WHAT IS EXPECTED ->
Convert the entries below, from the line holding "The width and height of the screenshot is (1920, 1080)." through the line holding "[x=1623, y=189]", inclusive, into a JSON list of strings with one string per line and no blank lines. Leave the pictures out.

DATASET EXTRACT ->

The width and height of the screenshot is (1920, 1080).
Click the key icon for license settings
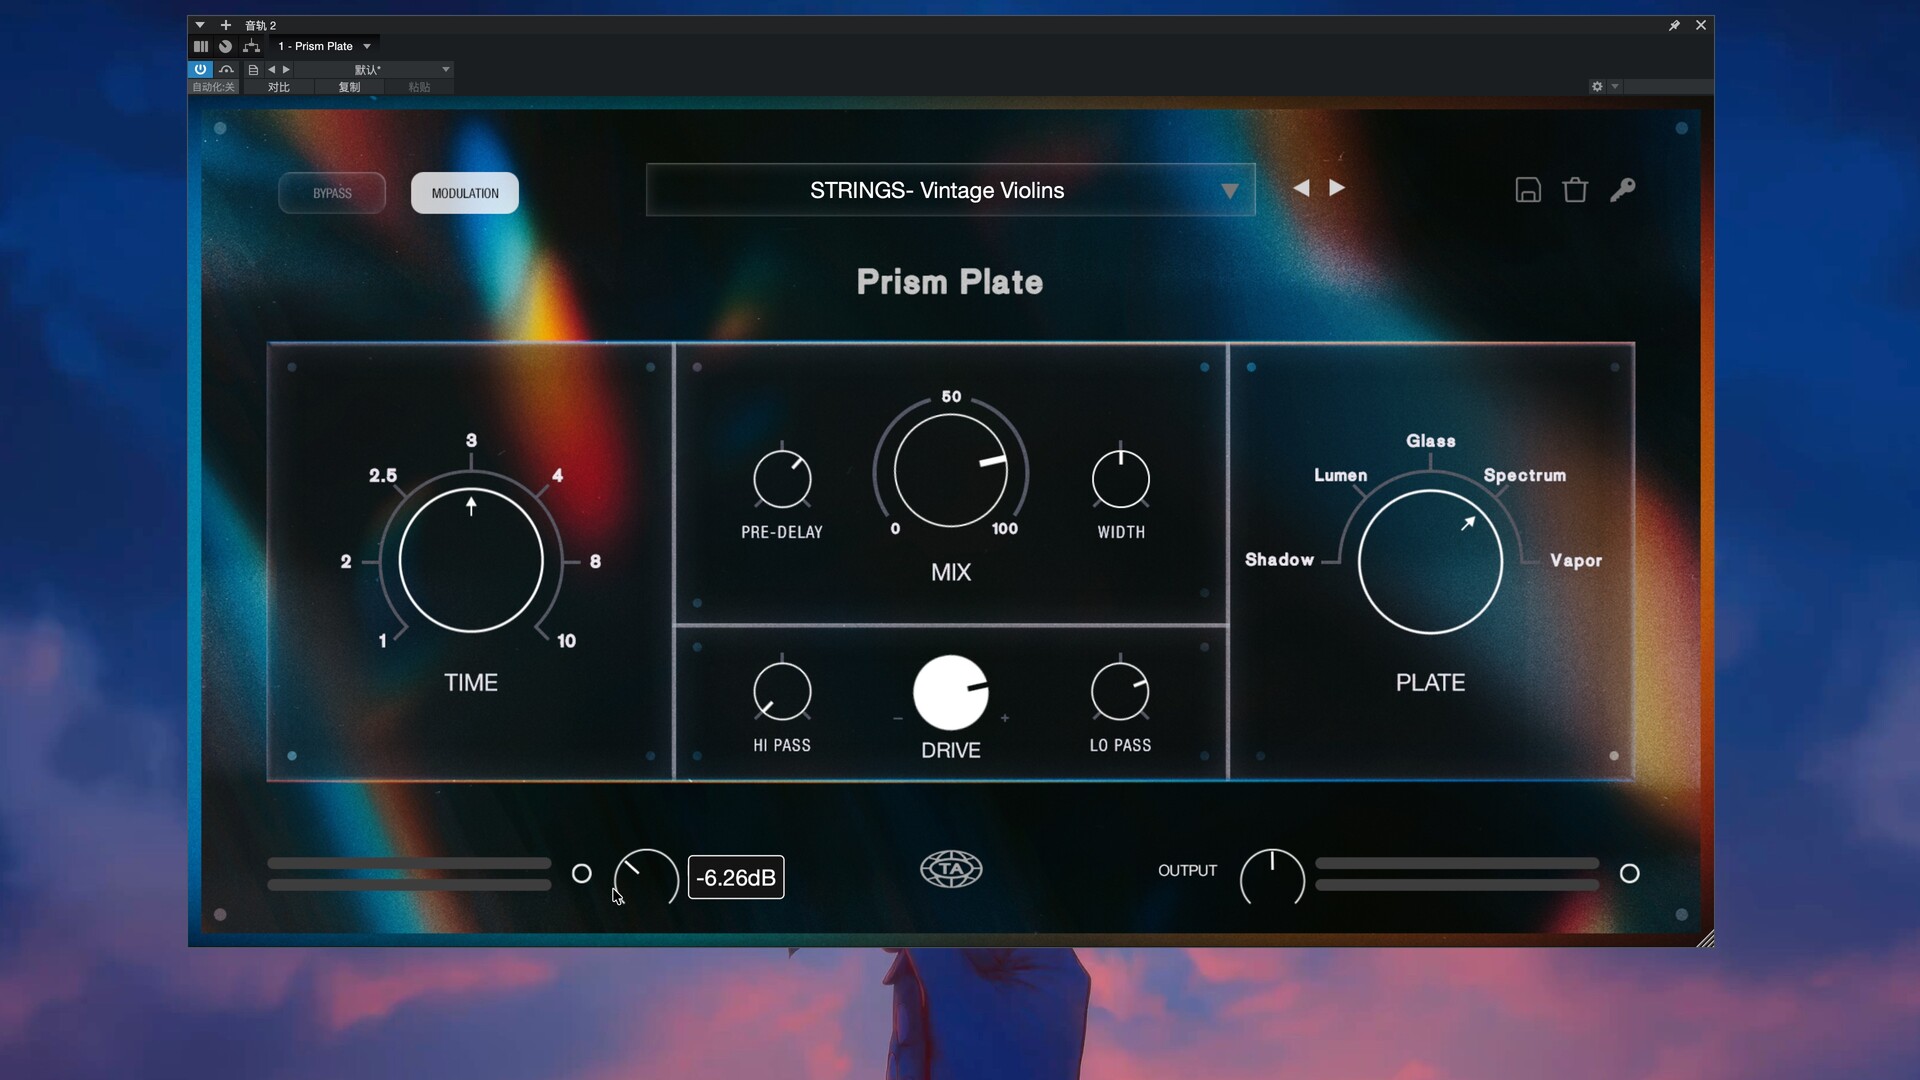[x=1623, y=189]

==

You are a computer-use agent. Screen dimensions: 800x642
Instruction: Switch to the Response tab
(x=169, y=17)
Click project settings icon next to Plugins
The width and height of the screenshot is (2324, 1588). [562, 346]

==

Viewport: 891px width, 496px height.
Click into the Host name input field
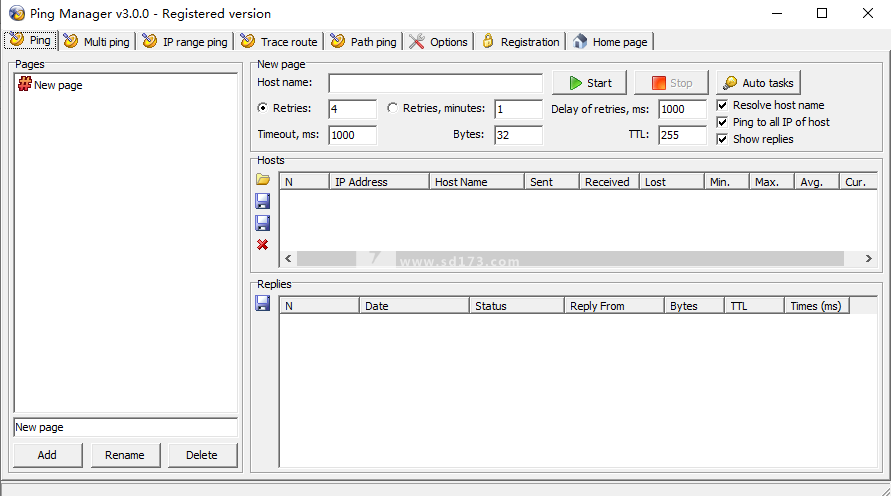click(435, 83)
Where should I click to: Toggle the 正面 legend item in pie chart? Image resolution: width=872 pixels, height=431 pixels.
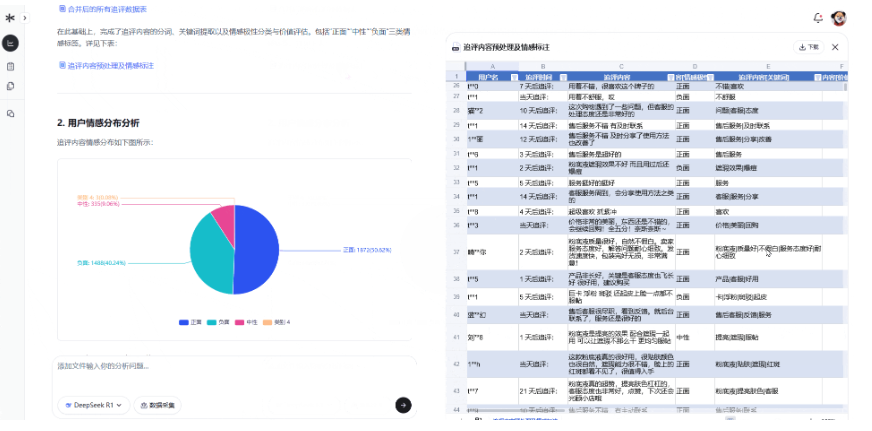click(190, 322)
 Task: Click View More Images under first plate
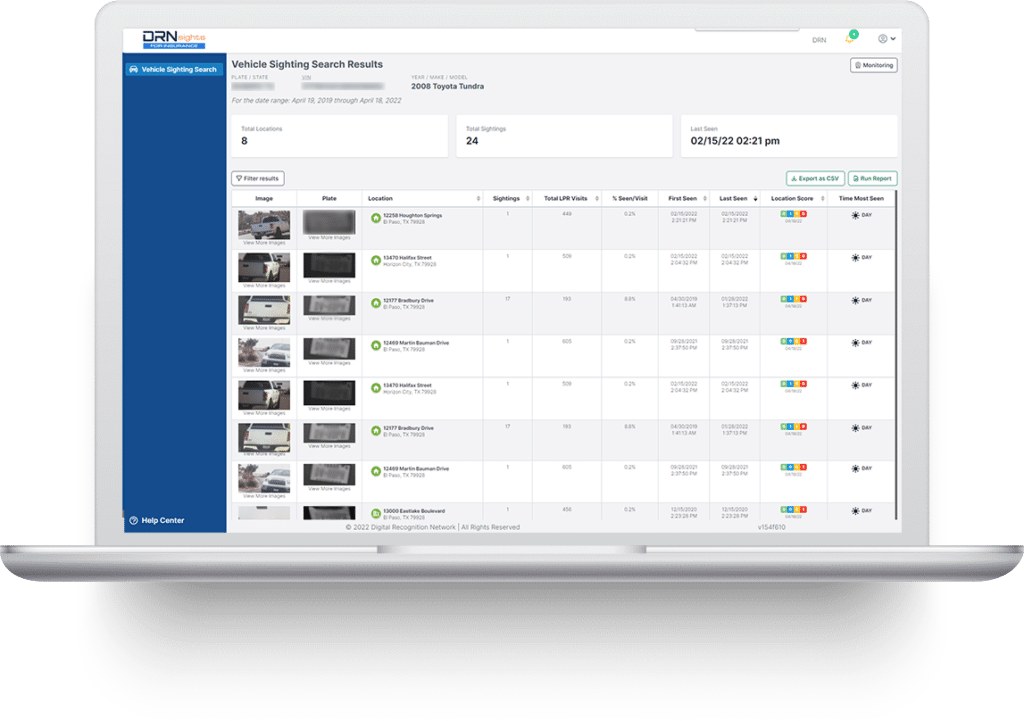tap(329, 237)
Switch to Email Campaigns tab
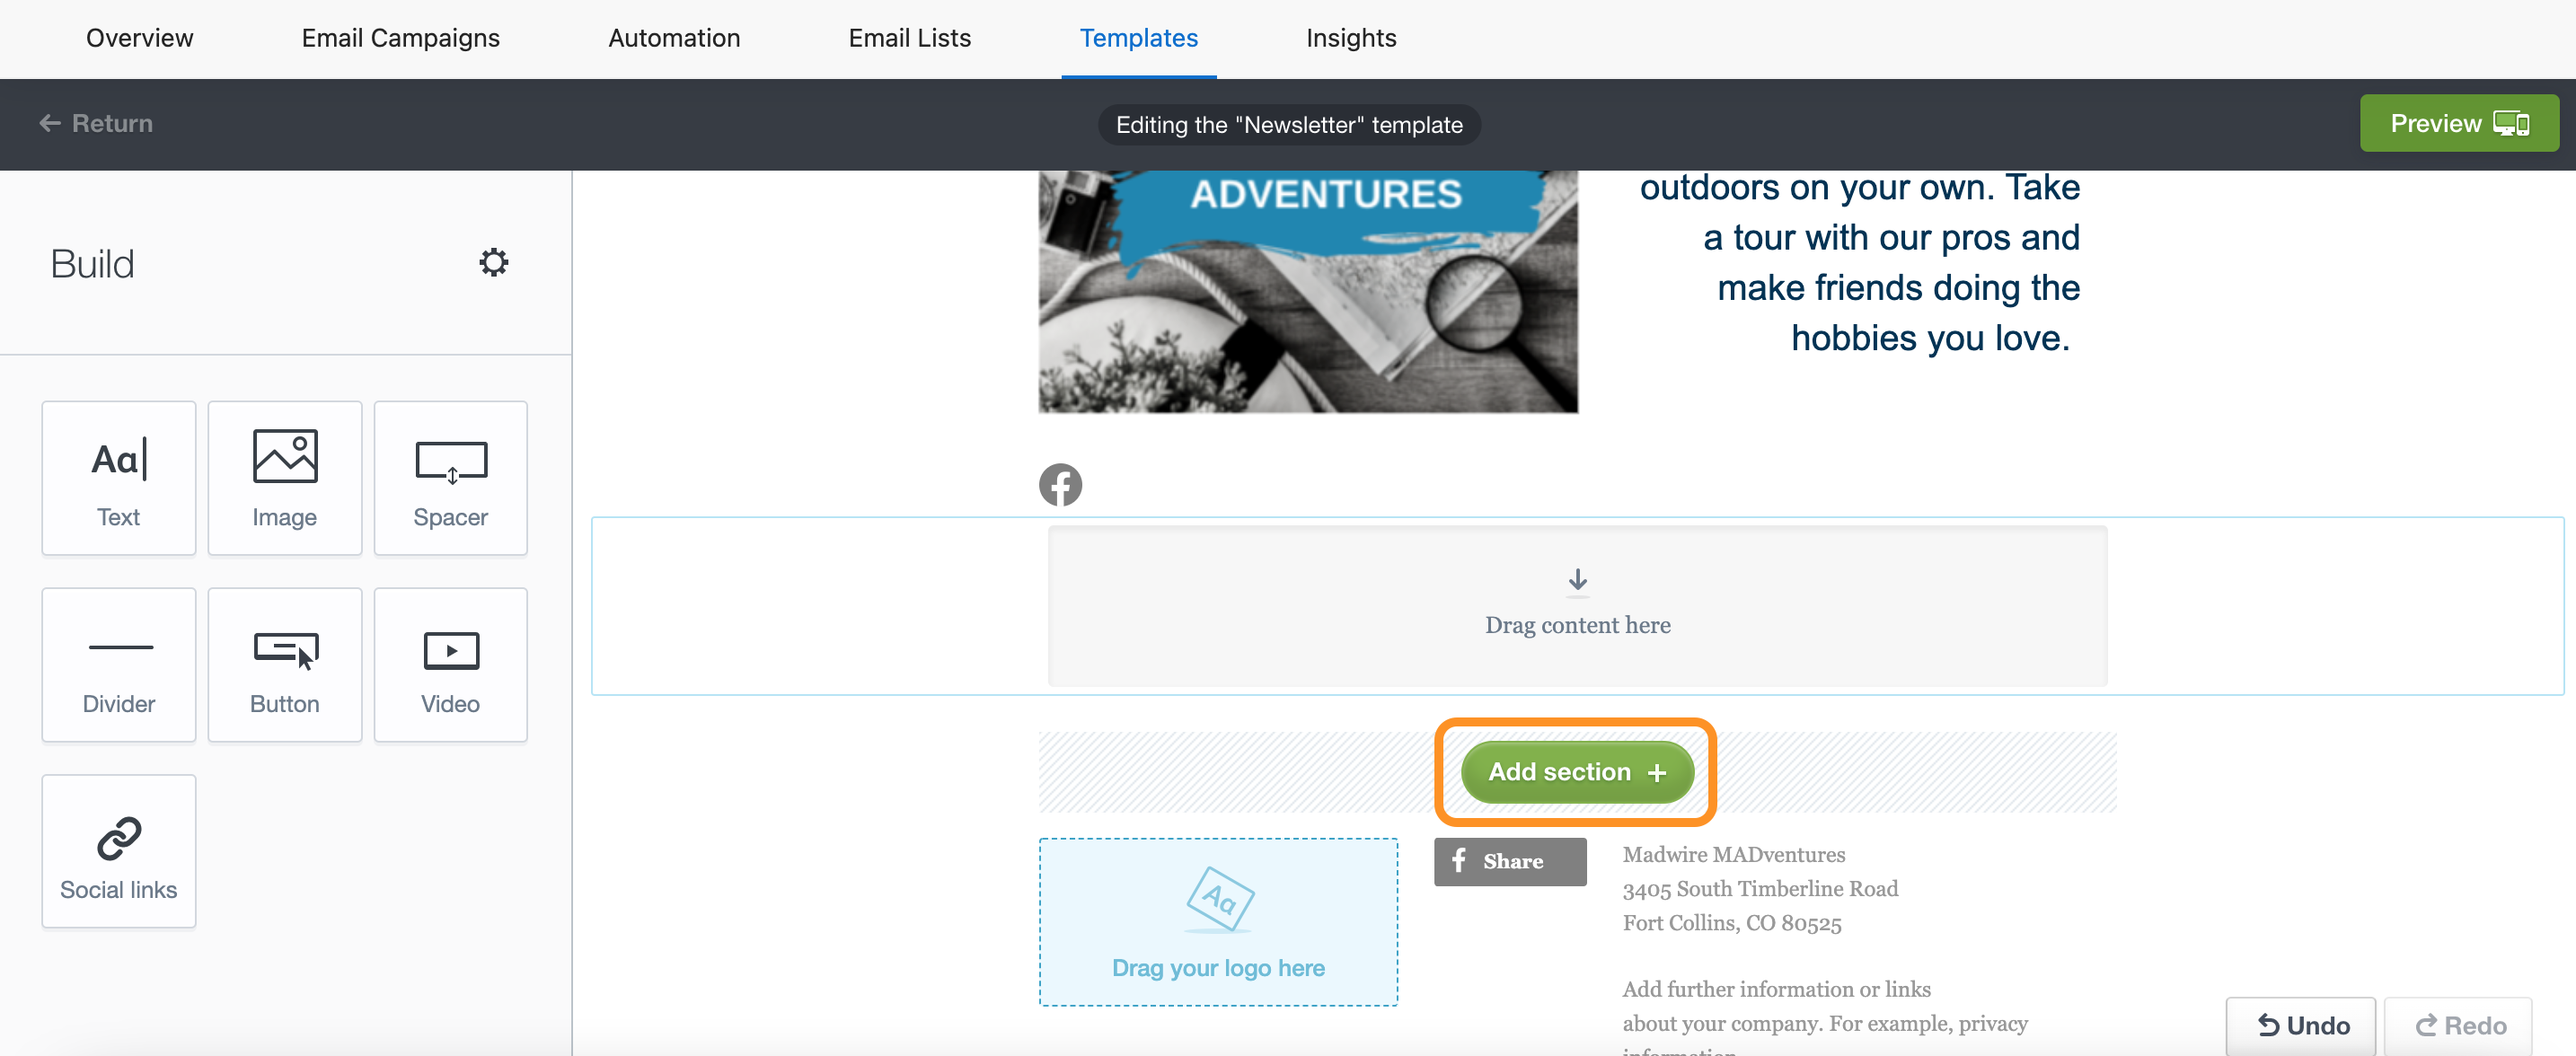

ANSWER BELOW ->
[
  "The width and height of the screenshot is (1920, 1080).",
  "Click the key icon for license settings",
  "[x=1623, y=189]"
]